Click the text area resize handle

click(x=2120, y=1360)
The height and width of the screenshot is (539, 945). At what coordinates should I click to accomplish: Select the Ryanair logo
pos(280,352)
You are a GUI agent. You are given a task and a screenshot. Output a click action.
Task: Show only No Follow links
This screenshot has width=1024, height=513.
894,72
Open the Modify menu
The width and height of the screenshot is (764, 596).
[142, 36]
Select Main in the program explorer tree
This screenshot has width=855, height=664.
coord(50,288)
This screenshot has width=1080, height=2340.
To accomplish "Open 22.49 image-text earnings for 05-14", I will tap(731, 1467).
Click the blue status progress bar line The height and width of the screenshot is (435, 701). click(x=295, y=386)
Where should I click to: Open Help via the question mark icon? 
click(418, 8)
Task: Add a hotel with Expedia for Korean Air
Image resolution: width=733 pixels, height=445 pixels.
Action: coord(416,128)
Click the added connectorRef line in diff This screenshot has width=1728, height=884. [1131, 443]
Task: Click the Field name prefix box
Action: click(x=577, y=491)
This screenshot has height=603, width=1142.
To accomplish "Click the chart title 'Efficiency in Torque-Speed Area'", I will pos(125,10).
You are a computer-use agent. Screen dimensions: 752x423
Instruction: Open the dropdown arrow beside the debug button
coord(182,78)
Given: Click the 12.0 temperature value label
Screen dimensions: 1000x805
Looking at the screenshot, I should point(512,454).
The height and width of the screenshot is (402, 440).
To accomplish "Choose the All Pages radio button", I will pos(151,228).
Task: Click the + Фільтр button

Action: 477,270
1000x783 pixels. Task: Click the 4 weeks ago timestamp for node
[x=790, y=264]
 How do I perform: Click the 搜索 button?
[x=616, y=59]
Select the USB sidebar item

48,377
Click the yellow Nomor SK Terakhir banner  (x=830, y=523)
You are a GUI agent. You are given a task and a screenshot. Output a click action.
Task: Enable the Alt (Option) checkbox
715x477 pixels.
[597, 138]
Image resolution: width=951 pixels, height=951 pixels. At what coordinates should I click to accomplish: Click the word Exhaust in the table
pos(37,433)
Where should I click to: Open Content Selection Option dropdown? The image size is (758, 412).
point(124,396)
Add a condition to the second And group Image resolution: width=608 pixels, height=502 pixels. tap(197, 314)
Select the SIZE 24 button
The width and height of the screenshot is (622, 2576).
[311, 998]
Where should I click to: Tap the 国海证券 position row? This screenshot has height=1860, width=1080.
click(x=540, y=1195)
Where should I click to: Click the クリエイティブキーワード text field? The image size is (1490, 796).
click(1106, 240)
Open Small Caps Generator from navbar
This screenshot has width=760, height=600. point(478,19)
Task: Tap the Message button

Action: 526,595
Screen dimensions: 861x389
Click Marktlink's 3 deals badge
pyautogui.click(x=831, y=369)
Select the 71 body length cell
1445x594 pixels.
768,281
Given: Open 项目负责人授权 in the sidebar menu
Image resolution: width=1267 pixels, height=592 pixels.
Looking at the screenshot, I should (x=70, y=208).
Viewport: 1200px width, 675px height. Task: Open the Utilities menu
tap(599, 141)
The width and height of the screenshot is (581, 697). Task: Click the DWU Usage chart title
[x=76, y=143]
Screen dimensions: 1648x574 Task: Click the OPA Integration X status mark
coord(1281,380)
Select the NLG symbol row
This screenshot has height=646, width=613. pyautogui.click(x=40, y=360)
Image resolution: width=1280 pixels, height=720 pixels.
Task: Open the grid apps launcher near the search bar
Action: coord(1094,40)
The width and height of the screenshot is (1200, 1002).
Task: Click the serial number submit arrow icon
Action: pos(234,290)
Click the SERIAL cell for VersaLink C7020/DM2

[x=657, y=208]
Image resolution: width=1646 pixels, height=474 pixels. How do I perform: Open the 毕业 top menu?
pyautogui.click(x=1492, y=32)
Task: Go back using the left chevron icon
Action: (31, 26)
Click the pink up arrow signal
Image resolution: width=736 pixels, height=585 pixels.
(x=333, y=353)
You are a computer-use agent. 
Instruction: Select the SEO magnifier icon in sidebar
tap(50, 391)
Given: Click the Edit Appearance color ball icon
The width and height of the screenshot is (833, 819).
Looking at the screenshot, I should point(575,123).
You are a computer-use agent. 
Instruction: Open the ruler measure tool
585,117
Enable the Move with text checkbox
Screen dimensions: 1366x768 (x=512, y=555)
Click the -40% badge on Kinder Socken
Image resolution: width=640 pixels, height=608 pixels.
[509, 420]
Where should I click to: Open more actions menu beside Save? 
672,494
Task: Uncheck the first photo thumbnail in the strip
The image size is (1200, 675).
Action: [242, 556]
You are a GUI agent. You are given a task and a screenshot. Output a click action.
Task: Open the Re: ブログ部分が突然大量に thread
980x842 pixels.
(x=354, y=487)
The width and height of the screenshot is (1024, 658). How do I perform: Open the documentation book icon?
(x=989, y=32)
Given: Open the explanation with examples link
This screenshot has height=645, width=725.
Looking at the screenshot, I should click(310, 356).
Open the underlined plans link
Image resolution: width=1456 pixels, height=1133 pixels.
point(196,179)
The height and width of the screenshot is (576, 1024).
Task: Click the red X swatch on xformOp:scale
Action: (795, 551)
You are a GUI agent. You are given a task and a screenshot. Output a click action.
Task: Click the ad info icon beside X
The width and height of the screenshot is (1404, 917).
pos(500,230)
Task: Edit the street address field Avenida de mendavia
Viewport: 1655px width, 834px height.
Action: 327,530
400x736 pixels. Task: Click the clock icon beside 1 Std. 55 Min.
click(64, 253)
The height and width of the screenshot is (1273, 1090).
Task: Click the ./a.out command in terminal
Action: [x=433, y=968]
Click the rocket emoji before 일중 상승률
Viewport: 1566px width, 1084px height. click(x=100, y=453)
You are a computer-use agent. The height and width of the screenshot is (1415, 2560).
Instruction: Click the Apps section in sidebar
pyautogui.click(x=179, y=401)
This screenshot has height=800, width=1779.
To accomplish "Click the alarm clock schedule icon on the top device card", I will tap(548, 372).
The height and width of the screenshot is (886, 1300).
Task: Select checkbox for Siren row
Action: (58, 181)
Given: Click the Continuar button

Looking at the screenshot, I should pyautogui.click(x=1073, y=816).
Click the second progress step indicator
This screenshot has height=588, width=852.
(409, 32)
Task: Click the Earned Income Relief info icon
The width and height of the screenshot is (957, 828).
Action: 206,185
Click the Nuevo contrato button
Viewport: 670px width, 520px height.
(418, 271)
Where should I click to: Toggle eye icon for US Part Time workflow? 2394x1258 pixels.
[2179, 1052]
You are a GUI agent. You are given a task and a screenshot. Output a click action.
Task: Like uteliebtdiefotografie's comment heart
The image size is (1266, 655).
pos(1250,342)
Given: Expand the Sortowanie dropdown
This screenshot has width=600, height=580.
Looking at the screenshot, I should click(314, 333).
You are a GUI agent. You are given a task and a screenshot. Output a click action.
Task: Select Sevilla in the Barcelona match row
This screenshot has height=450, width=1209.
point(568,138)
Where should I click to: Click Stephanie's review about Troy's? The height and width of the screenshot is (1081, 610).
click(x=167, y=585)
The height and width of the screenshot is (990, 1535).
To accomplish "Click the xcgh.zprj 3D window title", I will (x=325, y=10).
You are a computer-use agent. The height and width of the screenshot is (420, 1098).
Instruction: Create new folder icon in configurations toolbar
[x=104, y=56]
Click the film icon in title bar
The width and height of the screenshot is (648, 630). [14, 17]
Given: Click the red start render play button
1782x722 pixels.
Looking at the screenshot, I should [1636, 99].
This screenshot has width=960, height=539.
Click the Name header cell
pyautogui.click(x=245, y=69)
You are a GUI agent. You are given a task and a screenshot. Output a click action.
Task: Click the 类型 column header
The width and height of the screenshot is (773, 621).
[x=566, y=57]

━━━━━━━━━━━━━━━━━━━━━━━━━━━━━━

▶ Task item
Among the entries above, find the line with "Task: Open the Re: ブログ部分が突然大量に thread" and the line with "Given: Open the"; give again exactly these two lines and all lines between them.

▶ Output below
Task: Open the Re: ブログ部分が突然大量に thread
980x842 pixels.
(x=354, y=487)
The width and height of the screenshot is (1024, 658). How do I perform: Open the documentation book icon?
(x=989, y=32)
Given: Open the explanation with examples link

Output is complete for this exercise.